Directions for this task: Please rewrite the items between the lines holding "Viewport: 1169px width, 630px" and "Open the Object", inclusive, with "Domains" changed to "Accounts" and everything else left as it is.

Records supplied:
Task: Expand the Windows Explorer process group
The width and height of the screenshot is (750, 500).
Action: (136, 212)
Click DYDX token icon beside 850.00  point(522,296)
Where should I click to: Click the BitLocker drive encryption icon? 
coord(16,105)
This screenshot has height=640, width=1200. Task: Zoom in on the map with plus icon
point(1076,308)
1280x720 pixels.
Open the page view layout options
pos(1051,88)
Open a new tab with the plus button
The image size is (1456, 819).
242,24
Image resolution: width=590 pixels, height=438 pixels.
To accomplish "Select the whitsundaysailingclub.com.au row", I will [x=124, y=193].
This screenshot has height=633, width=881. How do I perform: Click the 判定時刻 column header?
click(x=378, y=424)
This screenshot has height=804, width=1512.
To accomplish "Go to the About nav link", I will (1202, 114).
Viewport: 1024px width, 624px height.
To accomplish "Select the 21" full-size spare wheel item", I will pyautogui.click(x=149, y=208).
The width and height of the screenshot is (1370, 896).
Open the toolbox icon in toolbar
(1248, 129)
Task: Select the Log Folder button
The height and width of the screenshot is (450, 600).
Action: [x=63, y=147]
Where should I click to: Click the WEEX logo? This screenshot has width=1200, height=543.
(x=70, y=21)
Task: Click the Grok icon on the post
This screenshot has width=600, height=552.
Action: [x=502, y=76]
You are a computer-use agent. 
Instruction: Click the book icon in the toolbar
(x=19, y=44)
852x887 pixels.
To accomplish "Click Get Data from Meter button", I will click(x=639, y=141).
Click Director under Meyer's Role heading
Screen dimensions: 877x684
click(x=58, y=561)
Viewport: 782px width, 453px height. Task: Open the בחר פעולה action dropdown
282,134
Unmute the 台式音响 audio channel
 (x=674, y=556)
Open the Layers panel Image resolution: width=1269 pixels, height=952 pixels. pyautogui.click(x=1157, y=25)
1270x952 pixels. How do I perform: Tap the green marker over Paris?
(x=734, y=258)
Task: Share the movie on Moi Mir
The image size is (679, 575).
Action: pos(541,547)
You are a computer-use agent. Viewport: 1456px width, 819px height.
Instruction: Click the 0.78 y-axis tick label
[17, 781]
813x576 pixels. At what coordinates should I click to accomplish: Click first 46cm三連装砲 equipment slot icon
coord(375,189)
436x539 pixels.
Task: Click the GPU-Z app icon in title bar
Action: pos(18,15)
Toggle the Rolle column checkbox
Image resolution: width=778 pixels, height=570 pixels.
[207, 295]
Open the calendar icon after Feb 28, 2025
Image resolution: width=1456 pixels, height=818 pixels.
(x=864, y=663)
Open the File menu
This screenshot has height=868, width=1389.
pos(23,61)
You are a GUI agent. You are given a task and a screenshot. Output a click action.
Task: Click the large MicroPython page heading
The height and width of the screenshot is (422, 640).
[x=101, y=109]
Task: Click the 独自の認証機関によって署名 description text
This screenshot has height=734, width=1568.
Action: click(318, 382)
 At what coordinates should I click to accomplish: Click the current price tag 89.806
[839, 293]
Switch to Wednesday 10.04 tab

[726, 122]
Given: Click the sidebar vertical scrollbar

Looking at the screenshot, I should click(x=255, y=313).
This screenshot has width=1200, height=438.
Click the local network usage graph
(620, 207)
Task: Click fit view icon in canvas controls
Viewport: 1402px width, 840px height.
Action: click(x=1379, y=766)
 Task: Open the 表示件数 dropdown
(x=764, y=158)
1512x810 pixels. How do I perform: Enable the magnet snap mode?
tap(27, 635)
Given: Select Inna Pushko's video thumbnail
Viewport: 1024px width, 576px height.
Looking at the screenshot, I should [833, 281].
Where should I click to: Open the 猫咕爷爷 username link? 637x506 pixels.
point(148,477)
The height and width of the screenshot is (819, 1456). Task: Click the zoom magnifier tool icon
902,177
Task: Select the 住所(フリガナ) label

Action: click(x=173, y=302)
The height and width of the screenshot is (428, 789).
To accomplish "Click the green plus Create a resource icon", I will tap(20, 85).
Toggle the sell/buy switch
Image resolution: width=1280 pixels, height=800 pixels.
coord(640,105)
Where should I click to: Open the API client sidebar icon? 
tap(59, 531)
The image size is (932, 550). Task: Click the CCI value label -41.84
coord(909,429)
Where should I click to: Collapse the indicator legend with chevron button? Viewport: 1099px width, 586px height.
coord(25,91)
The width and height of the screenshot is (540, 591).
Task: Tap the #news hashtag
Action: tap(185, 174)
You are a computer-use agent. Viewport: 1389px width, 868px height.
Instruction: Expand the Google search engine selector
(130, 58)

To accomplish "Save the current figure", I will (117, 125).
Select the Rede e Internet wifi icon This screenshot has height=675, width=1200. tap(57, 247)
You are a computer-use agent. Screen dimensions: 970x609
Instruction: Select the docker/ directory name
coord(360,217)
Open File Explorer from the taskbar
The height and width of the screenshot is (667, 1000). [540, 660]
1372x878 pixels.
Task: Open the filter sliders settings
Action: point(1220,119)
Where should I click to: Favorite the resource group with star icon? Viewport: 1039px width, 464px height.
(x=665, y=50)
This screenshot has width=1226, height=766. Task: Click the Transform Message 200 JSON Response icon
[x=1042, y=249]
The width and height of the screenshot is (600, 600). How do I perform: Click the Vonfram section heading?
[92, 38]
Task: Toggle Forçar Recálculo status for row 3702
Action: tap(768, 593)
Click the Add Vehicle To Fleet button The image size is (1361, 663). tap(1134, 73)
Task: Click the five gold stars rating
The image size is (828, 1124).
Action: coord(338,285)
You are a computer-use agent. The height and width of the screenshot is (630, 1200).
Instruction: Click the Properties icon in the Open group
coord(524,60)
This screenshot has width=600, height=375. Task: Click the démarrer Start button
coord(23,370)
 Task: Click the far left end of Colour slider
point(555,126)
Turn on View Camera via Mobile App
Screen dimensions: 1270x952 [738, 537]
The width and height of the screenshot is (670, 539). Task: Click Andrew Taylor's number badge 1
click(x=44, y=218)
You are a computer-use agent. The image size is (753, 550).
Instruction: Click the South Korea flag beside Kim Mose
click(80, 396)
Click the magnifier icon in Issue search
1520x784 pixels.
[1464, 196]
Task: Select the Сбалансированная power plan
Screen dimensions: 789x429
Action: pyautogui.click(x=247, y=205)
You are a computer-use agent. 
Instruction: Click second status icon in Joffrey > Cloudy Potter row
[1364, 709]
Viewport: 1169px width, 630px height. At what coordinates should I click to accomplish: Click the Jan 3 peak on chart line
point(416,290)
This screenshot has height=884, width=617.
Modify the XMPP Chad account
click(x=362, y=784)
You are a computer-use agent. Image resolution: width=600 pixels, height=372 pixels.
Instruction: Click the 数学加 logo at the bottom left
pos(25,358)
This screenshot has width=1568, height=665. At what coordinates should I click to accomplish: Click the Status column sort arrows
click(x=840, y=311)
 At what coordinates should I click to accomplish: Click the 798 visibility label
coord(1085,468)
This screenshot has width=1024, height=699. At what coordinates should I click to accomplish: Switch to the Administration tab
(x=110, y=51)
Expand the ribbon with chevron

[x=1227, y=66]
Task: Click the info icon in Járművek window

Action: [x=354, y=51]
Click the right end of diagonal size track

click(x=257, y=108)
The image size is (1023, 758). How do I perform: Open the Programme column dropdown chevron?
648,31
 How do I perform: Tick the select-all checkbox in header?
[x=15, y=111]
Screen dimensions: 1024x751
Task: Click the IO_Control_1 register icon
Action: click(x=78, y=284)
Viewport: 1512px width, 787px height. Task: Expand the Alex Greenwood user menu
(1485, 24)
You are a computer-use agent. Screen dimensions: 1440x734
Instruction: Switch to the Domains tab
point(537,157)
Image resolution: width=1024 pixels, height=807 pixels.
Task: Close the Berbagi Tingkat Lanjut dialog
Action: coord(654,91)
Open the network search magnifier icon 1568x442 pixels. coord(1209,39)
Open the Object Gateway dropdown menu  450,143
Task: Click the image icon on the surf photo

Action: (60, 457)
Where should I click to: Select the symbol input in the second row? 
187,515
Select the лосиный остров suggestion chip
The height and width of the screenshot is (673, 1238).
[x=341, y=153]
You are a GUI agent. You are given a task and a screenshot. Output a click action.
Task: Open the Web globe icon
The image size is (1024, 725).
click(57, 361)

In response:
Viewport: 1169px width, 630px height. At what coordinates should I click to accomplish: Click the Jan 3 peak on chart line
point(416,290)
This screenshot has height=884, width=617.
Modify the XMPP Chad account
click(x=362, y=784)
You are a computer-use agent. Image resolution: width=600 pixels, height=372 pixels.
Instruction: Click the 数学加 logo at the bottom left
pos(25,358)
This screenshot has width=1568, height=665. At what coordinates should I click to accomplish: Click the Status column sort arrows
click(x=840, y=311)
 At what coordinates should I click to accomplish: Click the 798 visibility label
coord(1085,468)
This screenshot has width=1024, height=699. At what coordinates should I click to accomplish: Switch to the Administration tab
(x=110, y=51)
Expand the ribbon with chevron

[x=1227, y=66]
Task: Click the info icon in Járművek window

Action: [x=354, y=51]
Click the right end of diagonal size track

click(x=257, y=108)
The image size is (1023, 758). How do I perform: Open the Programme column dropdown chevron?
648,31
 How do I perform: Tick the select-all checkbox in header?
[x=15, y=111]
Screen dimensions: 1024x751
Task: Click the IO_Control_1 register icon
Action: click(x=78, y=284)
Viewport: 1512px width, 787px height. Task: Expand the Alex Greenwood user menu
(1485, 24)
You are a computer-use agent. Screen dimensions: 1440x734
Instruction: Switch to the Accounts tab
point(537,157)
Image resolution: width=1024 pixels, height=807 pixels.
Task: Close the Berbagi Tingkat Lanjut dialog
Action: coord(654,91)
Open the network search magnifier icon 1568x442 pixels. coord(1209,39)
Open the Object Gateway dropdown menu  450,143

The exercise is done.